Art. 60.A l'article 153 de la même loi, modifié en dernier lieu par la loi du 12 janvier 2023, les modifications suivantes sont apportées:

le § 2/1 est complété par la phrase suivante:

"Il en est de même des constatations faites par les kinésithérapeutes, infirmiers et auxiliaires paramédicaux, auxquels les médecins-conseils peuvent déléguer des tâches.";

au § 3, le dernier alinéa est remplacé par ce qui suit:

"Sur la proposition du Comité du Service d'évaluation et de contrôle médicaux, le Roi peut instaurer, pour effectuer des missions de contrôle des prestations de santé visées à l'article 34 et le suivi des missions des médecins-conseils du § 1er, un Collège national des médecins-conseils ainsi que des collèges locaux, placés sous la tutelle du Collège national précité et pouvant comporter outre au moins un médecin-conseil responsable, des praticiens de l'art infirmier ou des kinésithérapeutes, mandatés par des médecins-conseils des organismes assureurs. Le Roi détermine, sur la proposition du Comité du Service d'évaluation et de contrôle médicaux, la composition, le fonctionnement et le type de missions de ce Collège national et de ces collèges locaux. Le ministre, le Comité du Service d'évaluation et de contrôle médicaux, le fonctionnaire-dirigeant du Service d'évaluation et de contrôle médicaux et le Conseil supérieur des médecins-directeurs peuvent demander au Collège national des médecins-conseils d'exécuter une mission. En outre, le Collège national peut également agir d'office."

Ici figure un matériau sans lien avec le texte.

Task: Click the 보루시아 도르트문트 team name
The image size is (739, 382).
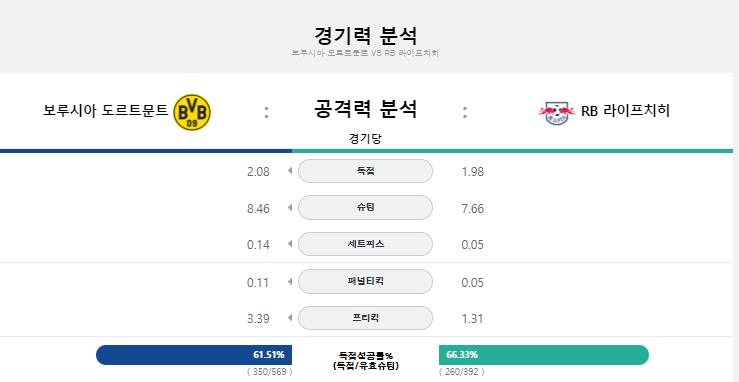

Chapitre 3.- Dispositions abrogatoires

Art. 61.Dans la loi du 22 avril 2019 relative à la qualité de la pratique des soins de santé, le chapitre 7, comportant les articles 85 à 87, est abrogé.

Art. 62.L'arrêté royal du 8 juin 1967 fixant les taux de remboursement de l'assurance dans les honoraires et prix des prestations de santé effectuées par les accoucheuses et les auxiliaires paramédicaux qui n'ont pas adhéré individuellement à une convention nationale qui a obtenu le quorum de 60 p.c. d'adhésions individuelles des praticiens des diverses professions intéressées est abrogé.

Art. 63.L'arrêté royal du 5 octobre 1999 portant exécution de l'article 51, § 4, de la loi relative à l'assurance obligatoire soins de santé et indemnités, coordonnée le 14 juillet 1994, déterminant ce qu'il y a lieu d'entendre par dépassement significatif ou risque de dépassement significatif de l'objectif budgétaire partiel est abrogé.

Art. 64.L'article 51/5, § 3, de la loi relative à l'assurance obligatoire soins de santé et indemnités, coordonnée le 14 juillet 1994, inséré par cette loi, est abrogé.

Art. 65.Le présent chapitre entre en vigueur le 1er janvier 2028, à l'exception des articles 62 et 64 qui entrent en vigueur à une date à déterminer par le Roi, par arrêté délibéré en Conseil des ministres.